第60話 城
「アニマさん! そろそろですよ!」
「そうみたいだね!」
教会を出発し、しばらく走っていると、辺りは雪で覆われ始めた。
……標高が高くなってきたのか、息苦しくも感じる。
それでも私は、足を止めなかった。
理由は勿論……答えを伝えに行くためだ。
「アニマさん! 城が見えてきました!」
ロープがそんなことを言ってきたので、ふと頭を上げると、黒い外壁が目立つ城が確かにそこに建っていた。

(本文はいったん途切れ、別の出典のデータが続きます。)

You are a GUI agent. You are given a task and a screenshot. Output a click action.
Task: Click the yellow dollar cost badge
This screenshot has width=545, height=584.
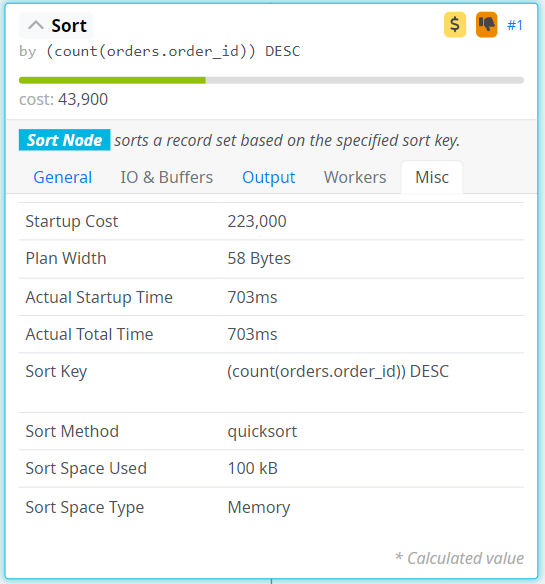[x=455, y=25]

遠目であの大きさ……周りは同じ背丈の木々で埋め尽くされていて、確かにこれだとふもとからでは気づかない。
「……いよいよ来ちゃったね」
「……はい」
ここまで来てしまった以上、もう後戻りはできない……それはロープもわかっている……と思う。
「それじゃ、ここからは歩いていこうか」
「はい!」
ロープが私から降りたのを確認し、人間の姿に戻った。
……改めて城を見ると、私の目には、巨大な怪物のように見えた。
その怪物に……私たちは向かおうとしている……。
「……ロープ、正直に言っていい?」
「……なんですか?」
「……ものすごく……怖い」
……私はロープに率直な感想を述べた。
答えを伝えに行くだけなのだが、きっと簡単には帰してくれないだろう。
どんなことをされてしまうのか……私たちは無事に帰ることができるのか……ロープがロードモンスターになってしまったら……。
色んな考えが脳内に再生されている。
「……アニマさん」
「……何?」
「実は……私も怖いです。アニマさんがロードモンスターになってしまったら……どうすればいいのかなと」
「……私の心配?」
……すると、ロープは私の手を掴み、跪いた。
と、突然どうしたのこの子!?
「……アニマさん」
「な、何? ロープ」
「私……その……アニマさんの事が……」
「わ、私の事が?」
な、なんなの? これって……もしかして……そういう事?
いやいやいや、ないないない、だって私たちは同じパーティーの仲間ってだけでそれ以上は……ってそういう考えはどうなんだ。
私たちは確かに信頼し合ってるけど……別に……。
「あ、あのさ、ロープ……」
「……なんですか?」
「その……その話は、城から出てふもとに戻ったらにしようよ……ね?」
……私は理にかなってはいるが、事を先送りにするようなことを言ってしまった。
……正直、私にはよくわからない、だから……ふもとに戻るまで、少し考えさせてほしい……かな?
「……そうですね、今は答えを伝えるのが先ですよね」
ロープは私の言葉に納得し、手を掴んだまま立ち上がった。
「……では……答えは……ふもとで」
「……うん! ……それじゃ、行こうか」
「……はい!」
私たちは手をつなぎながら、城へと歩き出した。